Absence of conflict of interest.

Citation

Bennett, B., Erel, I., Stern, L., & Wang, Z. (2019). Feminist firms. Ohio State University, Fisher College of Business Research Paper Series.

Highlights

  • The study's objective was to examine the impact of state Paid Family Leave laws on employee turnover. 

  • The study conducted a difference-in-difference analysis. The study used firm-level data from Compustat, a database with financial and accounting information on companies. The authors compared employee turnover outcomes of firms in states who had implemented Paid Family Leave laws to firms in states who did not through statistical analysis. 

  • The study found a positive statistically significant relationship between Paid Family Leave laws and reduced employee turnover.   

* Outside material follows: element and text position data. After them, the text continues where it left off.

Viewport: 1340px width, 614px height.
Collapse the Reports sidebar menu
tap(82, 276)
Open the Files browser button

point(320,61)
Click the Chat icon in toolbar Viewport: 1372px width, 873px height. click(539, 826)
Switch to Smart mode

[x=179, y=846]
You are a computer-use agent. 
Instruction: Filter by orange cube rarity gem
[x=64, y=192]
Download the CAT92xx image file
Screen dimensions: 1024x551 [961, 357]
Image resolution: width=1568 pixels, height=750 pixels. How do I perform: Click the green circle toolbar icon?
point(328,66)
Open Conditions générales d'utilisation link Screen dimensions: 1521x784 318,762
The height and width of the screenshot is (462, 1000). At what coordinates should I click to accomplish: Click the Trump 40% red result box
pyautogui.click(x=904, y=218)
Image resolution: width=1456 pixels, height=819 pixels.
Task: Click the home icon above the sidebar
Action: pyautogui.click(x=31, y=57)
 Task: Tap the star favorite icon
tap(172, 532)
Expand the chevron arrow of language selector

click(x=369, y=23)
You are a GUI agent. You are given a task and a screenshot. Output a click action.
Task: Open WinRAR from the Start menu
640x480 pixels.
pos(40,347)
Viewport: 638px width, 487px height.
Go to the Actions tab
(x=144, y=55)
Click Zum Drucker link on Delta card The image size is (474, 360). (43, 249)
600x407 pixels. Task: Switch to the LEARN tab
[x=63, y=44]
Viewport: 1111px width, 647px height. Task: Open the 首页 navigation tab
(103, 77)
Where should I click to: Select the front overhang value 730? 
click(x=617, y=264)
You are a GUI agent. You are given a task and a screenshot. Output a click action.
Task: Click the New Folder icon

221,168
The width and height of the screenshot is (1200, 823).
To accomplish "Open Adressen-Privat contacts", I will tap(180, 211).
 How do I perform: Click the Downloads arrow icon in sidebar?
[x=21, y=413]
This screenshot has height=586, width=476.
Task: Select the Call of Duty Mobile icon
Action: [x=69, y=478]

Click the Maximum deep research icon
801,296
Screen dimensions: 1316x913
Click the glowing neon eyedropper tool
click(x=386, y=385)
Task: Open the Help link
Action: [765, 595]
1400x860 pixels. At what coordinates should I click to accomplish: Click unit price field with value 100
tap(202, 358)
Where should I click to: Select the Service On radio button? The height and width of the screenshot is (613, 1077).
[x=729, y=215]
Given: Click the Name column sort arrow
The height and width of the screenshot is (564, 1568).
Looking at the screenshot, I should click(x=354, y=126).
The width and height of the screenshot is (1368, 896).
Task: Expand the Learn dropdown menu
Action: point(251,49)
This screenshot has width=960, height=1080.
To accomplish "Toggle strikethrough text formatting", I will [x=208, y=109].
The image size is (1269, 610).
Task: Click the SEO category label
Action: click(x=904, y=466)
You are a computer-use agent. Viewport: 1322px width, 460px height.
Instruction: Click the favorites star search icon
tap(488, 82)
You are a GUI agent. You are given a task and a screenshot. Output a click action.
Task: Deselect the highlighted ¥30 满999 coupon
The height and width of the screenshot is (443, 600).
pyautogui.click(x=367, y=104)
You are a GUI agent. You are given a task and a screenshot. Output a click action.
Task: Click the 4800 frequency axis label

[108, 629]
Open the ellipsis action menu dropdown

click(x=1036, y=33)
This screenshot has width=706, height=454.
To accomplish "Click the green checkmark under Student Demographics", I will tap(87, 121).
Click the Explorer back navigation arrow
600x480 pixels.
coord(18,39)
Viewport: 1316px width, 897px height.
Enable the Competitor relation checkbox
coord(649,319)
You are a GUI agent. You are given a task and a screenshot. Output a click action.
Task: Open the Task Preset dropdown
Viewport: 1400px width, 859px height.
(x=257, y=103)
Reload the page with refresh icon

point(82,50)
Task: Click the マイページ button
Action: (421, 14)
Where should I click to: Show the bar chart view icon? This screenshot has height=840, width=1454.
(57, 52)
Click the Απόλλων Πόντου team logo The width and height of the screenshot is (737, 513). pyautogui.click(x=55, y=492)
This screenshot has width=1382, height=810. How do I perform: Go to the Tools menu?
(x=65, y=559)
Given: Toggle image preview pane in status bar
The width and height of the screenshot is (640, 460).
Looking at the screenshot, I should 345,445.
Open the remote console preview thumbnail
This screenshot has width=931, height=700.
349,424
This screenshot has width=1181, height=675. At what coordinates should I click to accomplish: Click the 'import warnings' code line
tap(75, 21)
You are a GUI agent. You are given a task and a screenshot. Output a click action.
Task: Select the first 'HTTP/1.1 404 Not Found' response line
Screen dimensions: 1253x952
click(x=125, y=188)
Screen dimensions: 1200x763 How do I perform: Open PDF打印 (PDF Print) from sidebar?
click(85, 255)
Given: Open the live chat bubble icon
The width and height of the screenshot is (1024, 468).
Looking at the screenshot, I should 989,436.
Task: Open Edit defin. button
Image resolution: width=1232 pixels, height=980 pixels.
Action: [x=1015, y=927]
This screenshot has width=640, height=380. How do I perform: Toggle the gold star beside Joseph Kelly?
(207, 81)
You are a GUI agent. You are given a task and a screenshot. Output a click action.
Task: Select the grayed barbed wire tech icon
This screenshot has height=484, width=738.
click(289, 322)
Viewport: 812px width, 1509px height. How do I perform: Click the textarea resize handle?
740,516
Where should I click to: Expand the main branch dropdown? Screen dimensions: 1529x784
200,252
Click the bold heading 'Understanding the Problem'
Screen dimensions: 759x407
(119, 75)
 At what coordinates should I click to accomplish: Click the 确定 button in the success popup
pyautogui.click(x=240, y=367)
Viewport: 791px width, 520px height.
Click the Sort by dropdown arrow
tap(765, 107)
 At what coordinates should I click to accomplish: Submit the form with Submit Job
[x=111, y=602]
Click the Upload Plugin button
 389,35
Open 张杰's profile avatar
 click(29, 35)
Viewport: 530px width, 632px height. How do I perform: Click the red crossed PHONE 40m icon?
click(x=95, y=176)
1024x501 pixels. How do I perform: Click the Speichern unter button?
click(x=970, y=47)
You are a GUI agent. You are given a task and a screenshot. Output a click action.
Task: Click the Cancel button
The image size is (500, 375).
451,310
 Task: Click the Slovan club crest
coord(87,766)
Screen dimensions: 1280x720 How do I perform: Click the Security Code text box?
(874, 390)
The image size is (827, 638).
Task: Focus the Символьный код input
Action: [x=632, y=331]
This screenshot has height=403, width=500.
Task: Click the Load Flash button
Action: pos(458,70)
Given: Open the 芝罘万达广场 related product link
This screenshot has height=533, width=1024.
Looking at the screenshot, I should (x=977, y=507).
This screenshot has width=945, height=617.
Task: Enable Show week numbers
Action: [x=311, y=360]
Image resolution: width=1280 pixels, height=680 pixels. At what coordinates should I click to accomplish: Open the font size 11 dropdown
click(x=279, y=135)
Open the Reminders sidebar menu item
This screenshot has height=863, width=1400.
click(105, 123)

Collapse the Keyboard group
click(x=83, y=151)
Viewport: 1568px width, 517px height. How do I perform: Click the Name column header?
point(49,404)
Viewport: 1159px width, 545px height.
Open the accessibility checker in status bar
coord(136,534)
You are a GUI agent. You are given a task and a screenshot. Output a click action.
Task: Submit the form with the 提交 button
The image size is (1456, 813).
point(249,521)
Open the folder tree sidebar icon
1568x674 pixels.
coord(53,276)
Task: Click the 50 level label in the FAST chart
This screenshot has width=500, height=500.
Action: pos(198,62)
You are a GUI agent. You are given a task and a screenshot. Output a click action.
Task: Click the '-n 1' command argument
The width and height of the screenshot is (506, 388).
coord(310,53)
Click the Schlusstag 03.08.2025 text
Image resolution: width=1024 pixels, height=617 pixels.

  • The quality of causal evidence presented in this report is low because the authors did not ensure that the groups being compared were similar before the intervention or include sufficient control variables to account for the characteristics of each firm. This means we are not confident that the estimated effects are attributable to Paid Family Leave; other factors are likely to have contributed.  

Intervention Examined

State Paid Family Leave (PFL) Laws

Features of the Intervention

State Paid Family Leave (PFL) laws require firms to provide paid leave for certain medical or family events to employees who work in the state. PFL laws that provide between four and twelve weeks of paid leave were enacted in California, Massachusetts, New Jersey, New York, Rhode Island, Washington and the District of Columbia between 2002 and 2018. As of the study date, PFL was in effect in only four of the states (CA, NJ, RI, and NY).

Features of the Study

The study conducted a difference-in-difference analysis. The study used firm-level financial and accounting data from 74,191 firms on employee turnover from 2004-2018. The statistical analysis compared firms headquartered in states that implemented PFL in that time frame (the intervention group) to firms headquartered in states that had not yet adopted PFL (the comparison group).  

Findings

Employment

  • The study found a positive statistically significant relationship between Paid Family Leave laws and reduced employee turnover.   

Considerations for Interpreting the Findings

The authors accounted for some preexisting differences between the groups before the intervention (e.g.- cash and debts). However, the authors did not specify if they accounted for other factors that could have affected the difference between the treatment and comparison firms such as firm size, firm sector, changes in group composition or a pre-intervention measure on the outcome of interest. These differences between the groups—and not Paid Family Leave laws—could explain the observed differences in outcomes. 

In addition, the definition of the outcome should be noted. Employee Turnover in this study refers to a financial calculation of the percent of stock options cancelled scaled by the total options outstanding. 

Causal Evidence Rating

The quality of causal evidence presented in this report is low because the authors did not ensure that the groups being compared were similar before the intervention or include sufficient control variables. This means we are not confident that the estimated effects are attributable to Paid Family Leave; other factors are likely to have contributed.